The rating factors in MPPL’s experienced management, establish track record of operations and steady revenue stream under lease arrangement from reputed clients. These rating strengths are constrained by customer concentration risk in revenue receipts and susceptibility to lessee’s performance along with occupancy and renewal risk.


About the Company

­Musaddilal Projects Private Limited (MPPL), is the flagship and ultimate holding company of the Scalar Group, incorporated in the year 2006, by Mr. Pramod Kumar Gupta and his son Mr. Rohit Gupta. MPPL is the parent entity with multiple SPVs under the group. The company has leased a specially constructed warehouse premises at Bangalore and Chennai to Hindustan Unilever Limited (HUL) and UTI Worldwide (India) Private Limited (UTI), respectively.

 
Analytical Approach

­Acuité has considered the standalone business and financial risk profile of MPPL to arrive at this rating.

 

Key Rating Drivers

Strengths

­Experienced management and established track record of operations
MPPL is the flagship and ultimate holding company of Scalar group promoted by Mr. Pramod Kumar Gupta and family. It is the parent entity with multiple SPVs under the group. The promoters of the group have been engaged in the warehouse construction and leasing business for more than a decade through various entities namely Musaddilal Properties Private Limited, Musaddilal Holdings Private Limited, Egwood Industries Private Limited, Bhagwat Chattels Private Limited among others. The group currently owns warehouse space of ~2.7 million sq. ft. across 7 locations all over India and entered long term lease agreements ranging from 9 years to 20 years. The group has been associated with reputed clients namely HUL, ITC Limited and UTI under various SPVs. Apart from the leasing business, the Scalar Group is in plywood manufacturing business since 1964 under 'Egwood Boards and Panels Private Limited'. The promoters had diluted the shares by 15 percent by allowing private equity investor PCP to invest around Rs.176.70 Cr until FY2021 by way of equity and debentures. The investors had invested in the form of debentures (redeemable/convertible) after 6 years from allotment date of 13 April 2018) as on March 2021. The purpose of this dilution was to purchase land for future construction projects. The company has used the proceeds from the investments into its existing as well as newly formed SPVs for purchasing of land across Pune, Chennai Bengaluru, Hyderabad, Rajasthan and Kolhapur. The group plans to increase its warehousing capacity to ~4 million square feet by adding 7-8 projects. The capex is likely to be funded by way of promoter’s equity, senior and sub-debt at SPV level additional top-up at existing facilities and sale of one its operational asset. The company as planned has given an exit to the existing investor at a consideration of Rs.150.00 Cr and replaced this by top-up/emahncement in existing debt. Acuité believes that the company will continue to benefit from the experience of the management over the medium term.

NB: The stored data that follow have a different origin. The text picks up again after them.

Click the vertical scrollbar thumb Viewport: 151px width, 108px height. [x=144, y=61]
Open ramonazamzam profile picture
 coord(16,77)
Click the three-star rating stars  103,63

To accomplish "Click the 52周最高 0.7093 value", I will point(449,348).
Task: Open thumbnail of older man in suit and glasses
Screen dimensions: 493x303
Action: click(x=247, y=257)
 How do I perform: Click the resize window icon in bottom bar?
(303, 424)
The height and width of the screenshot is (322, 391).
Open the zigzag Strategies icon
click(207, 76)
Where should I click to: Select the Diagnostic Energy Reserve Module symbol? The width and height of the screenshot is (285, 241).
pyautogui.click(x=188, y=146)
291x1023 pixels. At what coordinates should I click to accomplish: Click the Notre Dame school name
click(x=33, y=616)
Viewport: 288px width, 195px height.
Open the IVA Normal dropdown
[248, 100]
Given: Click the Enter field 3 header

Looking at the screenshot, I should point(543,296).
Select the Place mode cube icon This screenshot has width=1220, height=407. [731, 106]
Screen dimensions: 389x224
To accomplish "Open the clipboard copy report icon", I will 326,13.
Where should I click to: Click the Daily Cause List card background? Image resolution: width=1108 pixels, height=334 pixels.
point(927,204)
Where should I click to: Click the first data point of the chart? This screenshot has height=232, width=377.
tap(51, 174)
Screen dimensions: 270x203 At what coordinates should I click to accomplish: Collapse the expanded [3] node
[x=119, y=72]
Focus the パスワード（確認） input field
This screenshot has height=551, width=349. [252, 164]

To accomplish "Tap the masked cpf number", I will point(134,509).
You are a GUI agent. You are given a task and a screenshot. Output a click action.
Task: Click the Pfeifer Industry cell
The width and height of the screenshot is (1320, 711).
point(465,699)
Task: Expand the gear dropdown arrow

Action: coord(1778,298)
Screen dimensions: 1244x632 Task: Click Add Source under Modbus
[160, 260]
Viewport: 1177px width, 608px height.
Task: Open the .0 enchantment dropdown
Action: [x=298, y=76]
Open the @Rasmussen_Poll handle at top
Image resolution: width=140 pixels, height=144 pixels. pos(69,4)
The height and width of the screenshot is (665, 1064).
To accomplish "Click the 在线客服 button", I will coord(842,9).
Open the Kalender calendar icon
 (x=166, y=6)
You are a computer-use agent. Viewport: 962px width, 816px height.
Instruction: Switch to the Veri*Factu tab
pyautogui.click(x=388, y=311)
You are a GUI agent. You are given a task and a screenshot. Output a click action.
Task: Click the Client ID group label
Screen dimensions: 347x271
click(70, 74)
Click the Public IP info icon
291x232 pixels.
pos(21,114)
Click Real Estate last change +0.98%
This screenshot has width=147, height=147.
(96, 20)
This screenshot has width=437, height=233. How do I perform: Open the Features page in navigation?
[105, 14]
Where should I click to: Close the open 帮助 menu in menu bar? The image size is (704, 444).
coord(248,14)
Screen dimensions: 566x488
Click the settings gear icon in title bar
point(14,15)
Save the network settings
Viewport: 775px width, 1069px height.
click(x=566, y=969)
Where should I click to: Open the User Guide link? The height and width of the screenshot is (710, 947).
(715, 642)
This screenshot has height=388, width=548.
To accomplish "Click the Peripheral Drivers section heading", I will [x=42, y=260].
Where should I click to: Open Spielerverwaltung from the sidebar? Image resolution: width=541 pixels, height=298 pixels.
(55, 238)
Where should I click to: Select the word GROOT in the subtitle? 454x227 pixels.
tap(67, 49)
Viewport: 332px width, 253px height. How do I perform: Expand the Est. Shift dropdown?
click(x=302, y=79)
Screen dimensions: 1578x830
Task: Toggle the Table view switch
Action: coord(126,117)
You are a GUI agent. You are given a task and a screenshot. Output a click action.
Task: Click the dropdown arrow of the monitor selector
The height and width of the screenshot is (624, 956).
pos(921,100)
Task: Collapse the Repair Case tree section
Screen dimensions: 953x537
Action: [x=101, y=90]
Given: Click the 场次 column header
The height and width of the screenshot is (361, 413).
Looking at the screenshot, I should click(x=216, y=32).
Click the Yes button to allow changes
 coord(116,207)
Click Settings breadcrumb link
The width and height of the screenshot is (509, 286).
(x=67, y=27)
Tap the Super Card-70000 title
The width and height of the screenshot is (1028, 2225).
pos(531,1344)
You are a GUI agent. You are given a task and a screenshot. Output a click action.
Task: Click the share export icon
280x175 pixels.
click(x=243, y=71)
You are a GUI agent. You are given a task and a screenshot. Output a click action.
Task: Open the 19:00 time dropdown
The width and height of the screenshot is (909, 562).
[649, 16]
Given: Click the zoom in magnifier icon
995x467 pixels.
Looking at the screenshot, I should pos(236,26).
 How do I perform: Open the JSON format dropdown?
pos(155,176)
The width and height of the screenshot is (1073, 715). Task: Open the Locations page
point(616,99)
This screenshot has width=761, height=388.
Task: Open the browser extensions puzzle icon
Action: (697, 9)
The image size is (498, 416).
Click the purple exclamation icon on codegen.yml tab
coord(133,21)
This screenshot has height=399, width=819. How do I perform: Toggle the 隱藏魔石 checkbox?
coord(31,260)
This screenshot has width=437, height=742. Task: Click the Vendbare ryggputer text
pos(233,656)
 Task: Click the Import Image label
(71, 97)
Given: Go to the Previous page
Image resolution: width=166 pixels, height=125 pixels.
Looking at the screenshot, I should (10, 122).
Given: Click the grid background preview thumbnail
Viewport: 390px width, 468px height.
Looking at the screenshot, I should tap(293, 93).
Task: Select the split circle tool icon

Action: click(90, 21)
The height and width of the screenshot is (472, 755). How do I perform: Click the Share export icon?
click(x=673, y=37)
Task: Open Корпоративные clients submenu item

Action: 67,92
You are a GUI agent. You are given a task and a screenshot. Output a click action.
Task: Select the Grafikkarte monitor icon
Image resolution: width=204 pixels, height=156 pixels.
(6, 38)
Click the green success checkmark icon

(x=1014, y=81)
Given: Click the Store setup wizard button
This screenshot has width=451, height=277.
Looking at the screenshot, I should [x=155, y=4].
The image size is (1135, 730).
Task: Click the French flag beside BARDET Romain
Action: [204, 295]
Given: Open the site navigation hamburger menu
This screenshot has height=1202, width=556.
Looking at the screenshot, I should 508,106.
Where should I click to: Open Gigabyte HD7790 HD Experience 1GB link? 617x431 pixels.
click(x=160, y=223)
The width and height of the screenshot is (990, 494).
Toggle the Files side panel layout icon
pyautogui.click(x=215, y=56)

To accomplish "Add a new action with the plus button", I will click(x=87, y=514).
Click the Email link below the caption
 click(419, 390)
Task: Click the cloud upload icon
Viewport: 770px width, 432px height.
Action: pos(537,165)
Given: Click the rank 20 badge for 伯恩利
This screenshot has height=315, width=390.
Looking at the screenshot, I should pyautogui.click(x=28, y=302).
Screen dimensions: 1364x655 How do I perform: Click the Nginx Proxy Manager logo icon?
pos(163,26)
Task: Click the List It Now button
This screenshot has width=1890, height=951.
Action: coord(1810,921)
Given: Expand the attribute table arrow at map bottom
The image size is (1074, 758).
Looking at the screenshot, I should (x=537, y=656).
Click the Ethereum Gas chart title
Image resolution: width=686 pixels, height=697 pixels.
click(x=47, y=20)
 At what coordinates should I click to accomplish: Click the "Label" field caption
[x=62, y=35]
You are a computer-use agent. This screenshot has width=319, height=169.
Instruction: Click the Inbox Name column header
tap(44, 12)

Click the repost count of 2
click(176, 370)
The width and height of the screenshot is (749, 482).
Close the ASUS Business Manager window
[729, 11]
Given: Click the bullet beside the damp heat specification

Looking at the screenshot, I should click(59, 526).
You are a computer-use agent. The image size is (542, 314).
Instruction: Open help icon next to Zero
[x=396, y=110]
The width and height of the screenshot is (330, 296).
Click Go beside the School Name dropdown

Steady revenue stream under lease arrangement from the reputed client
MPPL derives its revenues by way of lease rentals from HUL and UTI through warehouse facility based in Bangalore and Chennai, respectively. HUL is among India's largest FMCG companies with a diverse product portfolio including soaps and detergents, personal care products, and food and beverages. The company has 28 owned factories and many outsourced production facilities across the country. The warehouse has a built-up area of 4.20 lakh sq. ft. The facility is rented at a monthly lease rental. The agreement with HUL was signed in 2009 till 2019; further extended for 10 years up to 2029. MPPL receives payment either in advance or within 15 days from the date of bill. MPPL’s another client, UTI worldwide, was founded in 1993. The Company's line of business includes the arranging of transportation of freight and cargo. The warehouse has a built-up area of 2.18 lakh sq. ft. The facility is rented at a monthly lease rental with an escalation of 15 per cent clause every 3 years from Apr 2017 to Jun 2027. MPPL receives payment within 10 days from the date of bill. The cash inflows are expected to be steady over the medium term supported by way of rental hike under the specified terms and conditions of the lease agreement. Acuité believes that reputed clientele and regular receipt of rentals are expected to keep the revenues and cash flows stable over the medium term.

Weaknesses

­Customer concentration risk in revenue receipts
To serve the LRD loan, the company's revenues are entirely dependent on 2 customers i.e. HUL and UTI Worldwide. Acuité believes that any unprecedented stretch in receiving lease rental is likely to impact MPPL's debt-servicing ability. However, the risk is partially mitigated by the long-term agreement of 10 years and lock-in period for entire years along with a clause of levying a penal interest of 18 percent on delayed rentals as per the lease agreement.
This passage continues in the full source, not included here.